Surrogate Key Generator state file, is there a way to read file from another prog language?


Good day. I am trying to find a way to read the surrogate key state file to get what is its current value and how to change it. The problem being that the database is being constantly refreshed and I am needing a mechanism where I can get the max value from the table and then set the surrogate key state file.

From what I have been reading its not like the dataset (.ds) files where you can use the DataStage Designer tool to read it. I tried making a small C# application where it would read it as a binary file. Various articles explain that it is an unsigned 64 bit integer. Still when I try to read it, it gives a random set of numbers. It starts with one, then numbers ending in 999, and then it repeats. I tried reading it with the bit converter class but no luck either.

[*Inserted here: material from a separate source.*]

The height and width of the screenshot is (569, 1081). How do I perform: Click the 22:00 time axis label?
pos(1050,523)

So far the only solution I have seen is to create a parallel or sequential job that gets the max number from the database and then creates the surrogate key with it as explained in http://it.toolbox.com/blogs/infosphere/datastage-8-tutorial-surrogate-key-state-files-17403.

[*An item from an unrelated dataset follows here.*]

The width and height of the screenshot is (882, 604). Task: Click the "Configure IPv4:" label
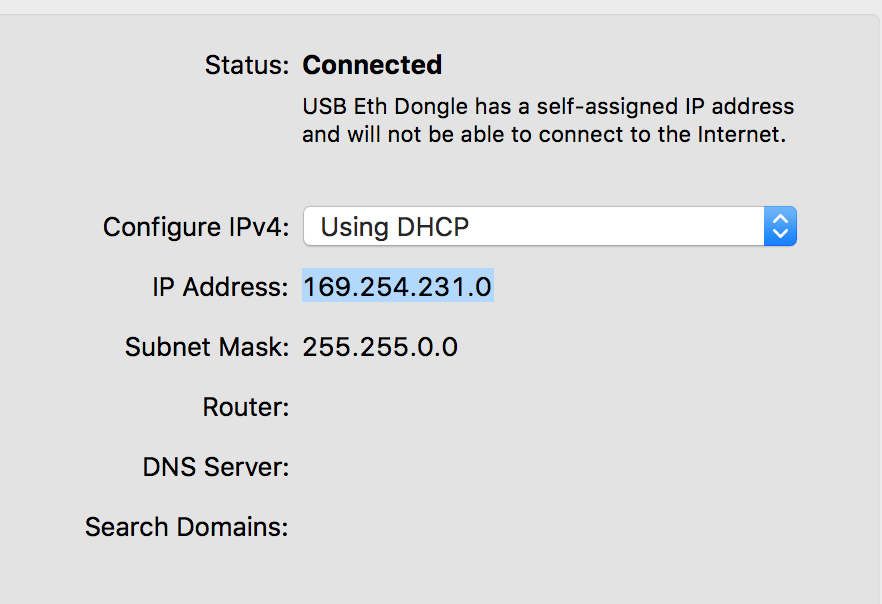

I am not the first one to try changing it through code and was curious if there was some way to do it.

using DataStage 8.7 Tried with C# BinaryReader.ReadUInt64, BinaryReader.ReadInt64 and BitConverter.ConvertToUInt64

Update 2016-10-19: The partial answer is that it can be read as a binary file. It is divided in 4 sets of 8 bytes. Something like this (you can see it with a hex editor.

01 00 00 00 00 00 00 00
00 00 00 00 00 00 00 05
00 00 00 00 00 00 00 08
00 00 00 00 00 00 00 08

The first set I think is the incremental number (+1, +5, etc)

Second Set is the initial value

Third set is the next number to assign

Fourth set I think is the end of the batch to assign. If you are doing 10 by 10 batches then third is 10 and fourth is 20 or that is how I think it works.

So for reading it by code you need to read it with a binary reader and get sets of 8 bytes to convert to UINT64.

The question still stands because I am not sure what they mean.


Solution

  • The reason for all this is that I am looking for a bug in the Surrogate Key State File. So when you go to the complex transformer (sorry there are no pictures), you will go to the properties and see it has a Surrogate Key Tab. You have three settings. One is for the file, one is for the initial value and another is for the block size.

    The file is where current surrogate key is stored. I will explain soon how it is formatted. The Initial value is from what number you wish to start in, and the block size is to reserve a group of numbers for your transformer.

    The file is formatted in 16 byte increments, first one is the current number. The number to assign is this number + 1, and the second is the end of the block size. It will only be 16 bytes when you do not define the initial value or the block size. if you define these it will be 32 bytes. Where the last two values are the current number and the block end.

    So when you have two transformers or more using a the same file. It will assign a block that has numbers available before getting a new block and increasing the file size by 16 more bytes if its needed.

    So what was the error, when you do not define the block size but define an initial value, the system block size will be around 1000 or so. Lets say you do a small example where all you have is a Row Generator connected to a transformer that ends in a sequential file. All you need is one row. Execute it many times, and lets say your initial value is 200. It will be 200,201,203,204,(1),205. For some reason it bugs in DataStage 8.7 and when you do not define the block size it returns back to one.

    I hope this research on the subject will help someone because I looked and looked and there was not much on how to best use Surrogate Keys.

    If you wish for the error to happen faster just delete the file and create a new one with C#, assign 4 UINT64 values saved as BYTES. first two values 1,1,200,300. Eventually it will do what I described.